AIM OF THE TASK:
Look through the listing below and count the lines holding "agent". Reply with the number alone.

GIVEN DATA:

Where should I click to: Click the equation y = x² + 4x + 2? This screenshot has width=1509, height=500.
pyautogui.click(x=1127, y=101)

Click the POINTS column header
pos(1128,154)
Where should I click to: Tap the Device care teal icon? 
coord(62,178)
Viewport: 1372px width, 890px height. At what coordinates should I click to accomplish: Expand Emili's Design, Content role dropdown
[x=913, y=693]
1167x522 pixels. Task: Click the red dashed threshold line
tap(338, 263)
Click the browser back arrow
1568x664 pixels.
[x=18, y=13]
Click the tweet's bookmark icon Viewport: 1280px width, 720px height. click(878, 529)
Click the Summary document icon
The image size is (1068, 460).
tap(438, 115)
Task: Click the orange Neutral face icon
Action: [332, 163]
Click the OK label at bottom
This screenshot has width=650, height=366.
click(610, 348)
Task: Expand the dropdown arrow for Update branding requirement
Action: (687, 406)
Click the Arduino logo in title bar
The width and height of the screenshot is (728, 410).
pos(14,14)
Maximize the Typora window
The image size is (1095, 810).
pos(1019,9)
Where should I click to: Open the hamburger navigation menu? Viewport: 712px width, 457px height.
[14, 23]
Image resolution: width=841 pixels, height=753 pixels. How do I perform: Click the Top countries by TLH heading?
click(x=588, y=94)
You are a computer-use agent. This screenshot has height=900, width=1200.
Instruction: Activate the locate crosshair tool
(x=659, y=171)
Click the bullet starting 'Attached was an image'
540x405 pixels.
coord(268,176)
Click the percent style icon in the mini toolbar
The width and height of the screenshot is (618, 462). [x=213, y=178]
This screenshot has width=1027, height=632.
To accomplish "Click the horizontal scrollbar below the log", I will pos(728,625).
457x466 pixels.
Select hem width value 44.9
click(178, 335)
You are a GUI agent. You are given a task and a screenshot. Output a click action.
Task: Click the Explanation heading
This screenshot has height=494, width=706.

TASK ANSWER:
2